* **ACTIVITIES**
a) Using the social sciences text, what are the answers to these questions?
(i) Who invited Mr. Rajmohan Gandhi to speak?
(ii) To whom does NHD China let students present their historical research?
(iii) What do students in the Social Entrepreneurship course familiarize themselves with?
b) Can you reproduce the part of the social sciences text starting with "Connecting great minds" and going on through "prejudice and anger."?

* **TEXT FOR ANALYSIS**
# # # #

We take an integrated, interdisciplinary, global and conceptual approach to the social sciences. Our courses are designed to encourage critical, creative thinking and reflective decision making. In addition to some of our unique class offerings, we offer courses that meet the needs of American studies for students intending to study in the United States.

Student historians

NHD China is an exciting way for students to present their high quality historical research to fellow students, teachers and other members of the community.

Connecting great minds

Mr. Rajmohan Gandhi was invited by a group of history students to share with the community his grandfather's legacy in India and the importance of choosing love and forgiveness over prejudice and anger.

The business of compassion

Students in the Social Entrepreneurship course familiarize themselves with every aspect of what is needed to run a successful social enterprise.

# # # #

* **PROVIDED DATA**

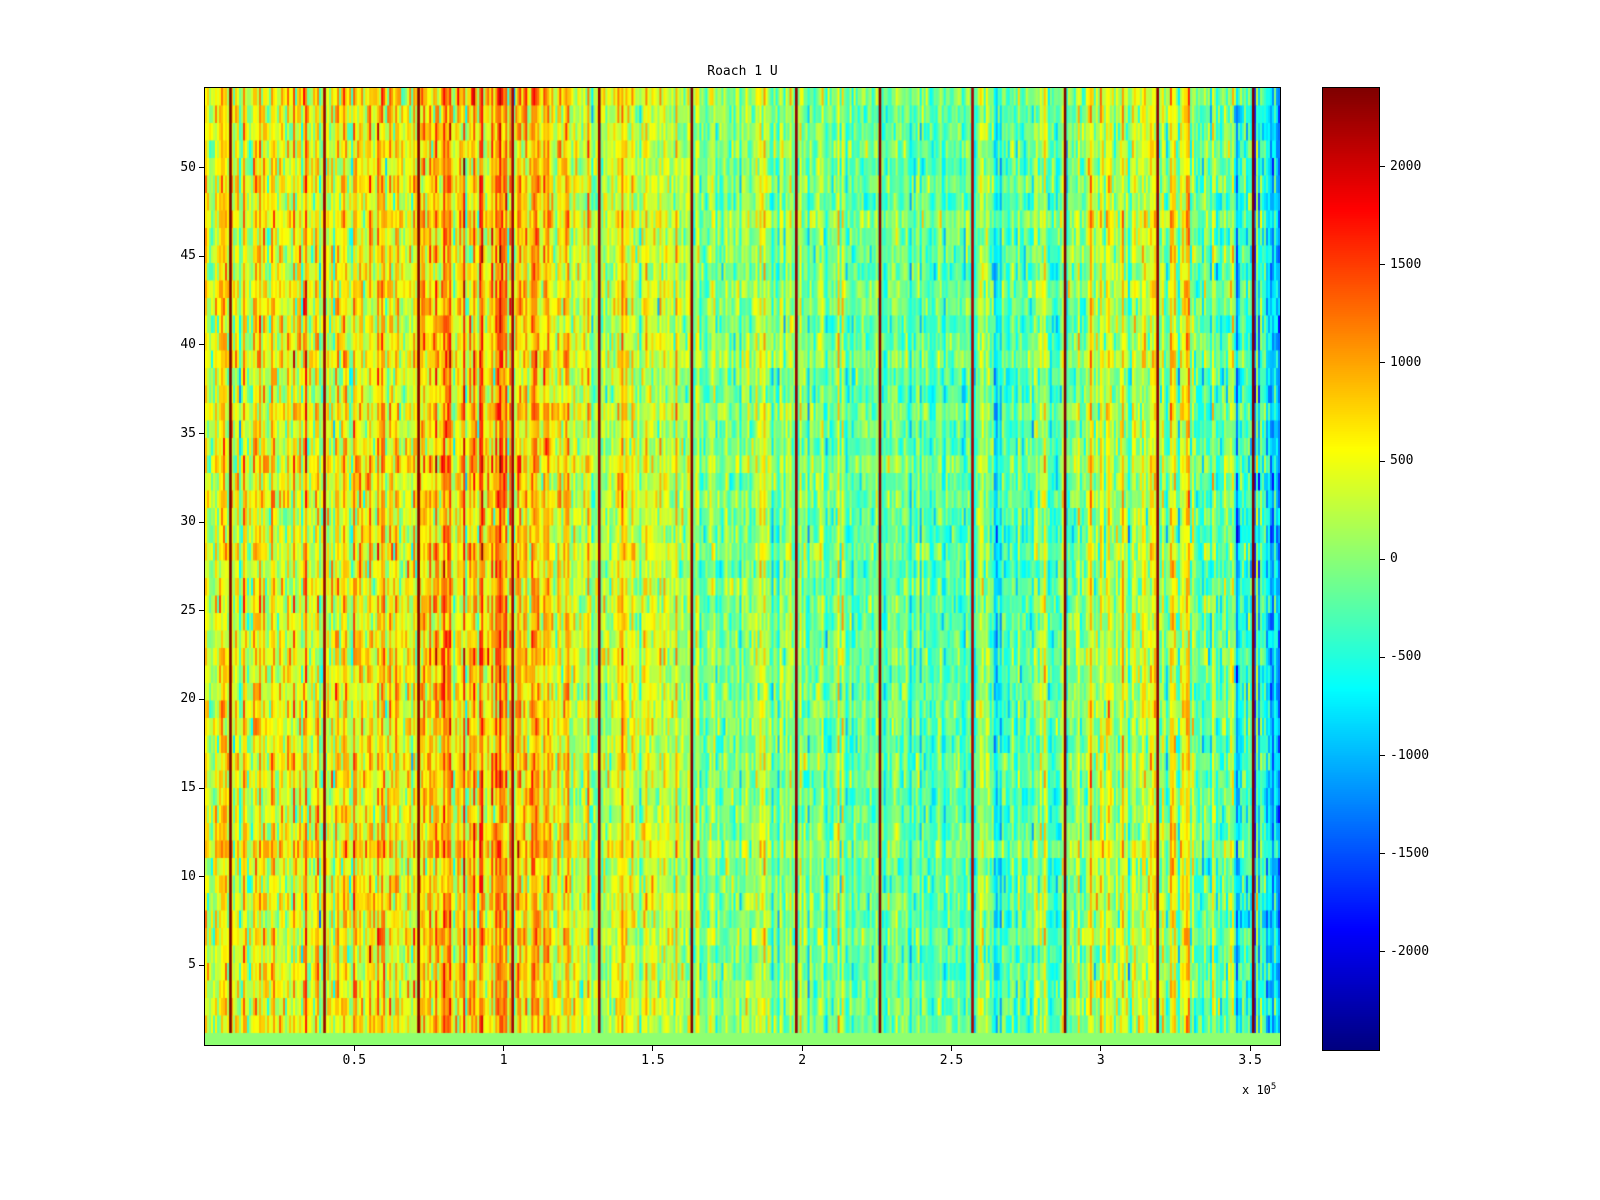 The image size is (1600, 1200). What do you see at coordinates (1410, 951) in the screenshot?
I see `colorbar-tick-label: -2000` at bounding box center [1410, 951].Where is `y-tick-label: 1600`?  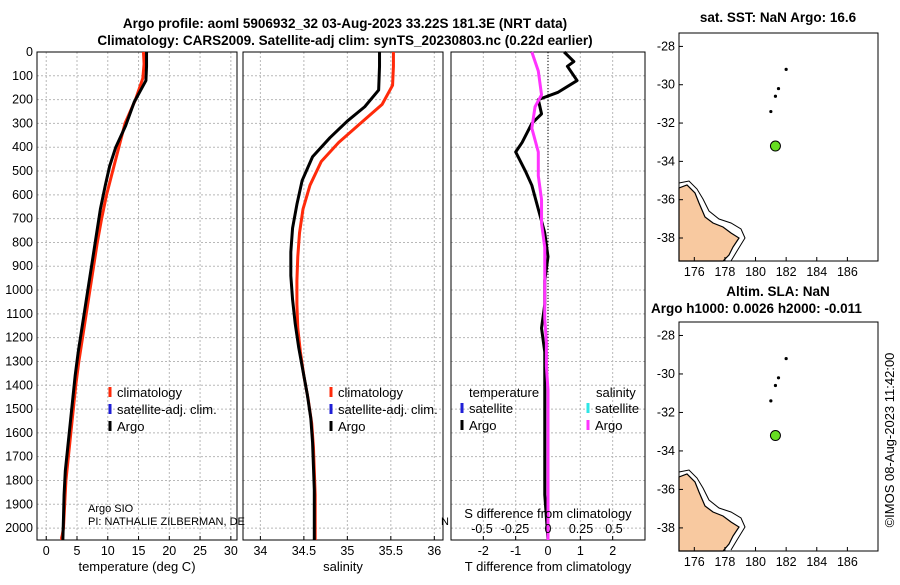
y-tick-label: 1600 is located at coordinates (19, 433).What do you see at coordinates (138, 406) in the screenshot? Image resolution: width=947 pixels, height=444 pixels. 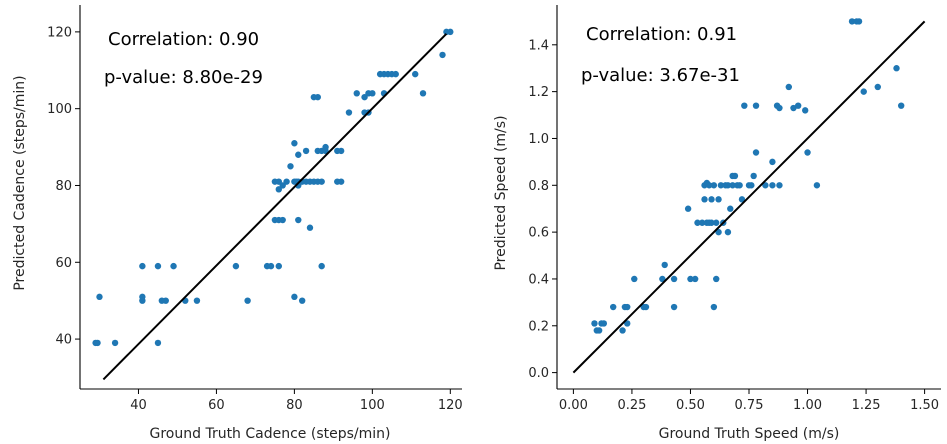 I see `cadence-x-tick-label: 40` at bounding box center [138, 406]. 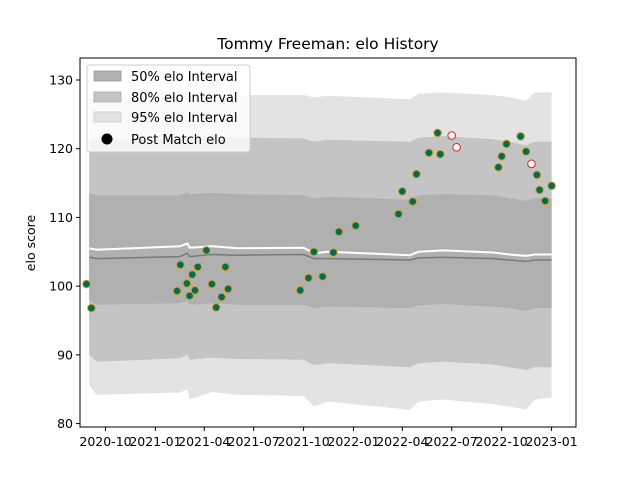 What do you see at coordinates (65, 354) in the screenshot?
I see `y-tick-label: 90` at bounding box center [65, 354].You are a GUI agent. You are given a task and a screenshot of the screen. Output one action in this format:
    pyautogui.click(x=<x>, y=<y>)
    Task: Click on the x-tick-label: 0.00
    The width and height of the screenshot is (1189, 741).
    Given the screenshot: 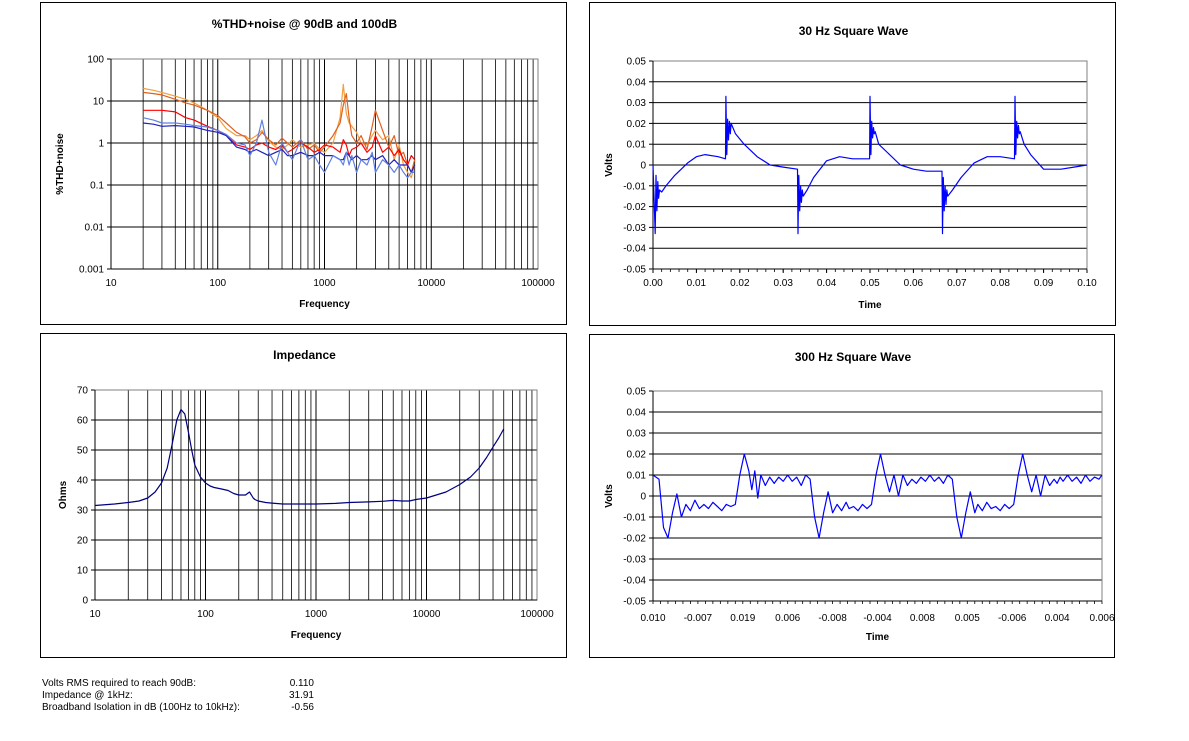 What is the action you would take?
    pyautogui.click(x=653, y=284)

# # # #

* **EXERCISE SOLUTIONS**
a)
(i) A group of history students.
(ii) Fellow students, teachers and other members of the community.
(iii) Every aspect of what is needed to run a successful social enterprise.

b)
Connecting great minds

Mr. Rajmohan Gandhi was invited by a group of history students to share with the community his grandfather's legacy in India and the importance of choosing love and forgiveness over prejudice and anger.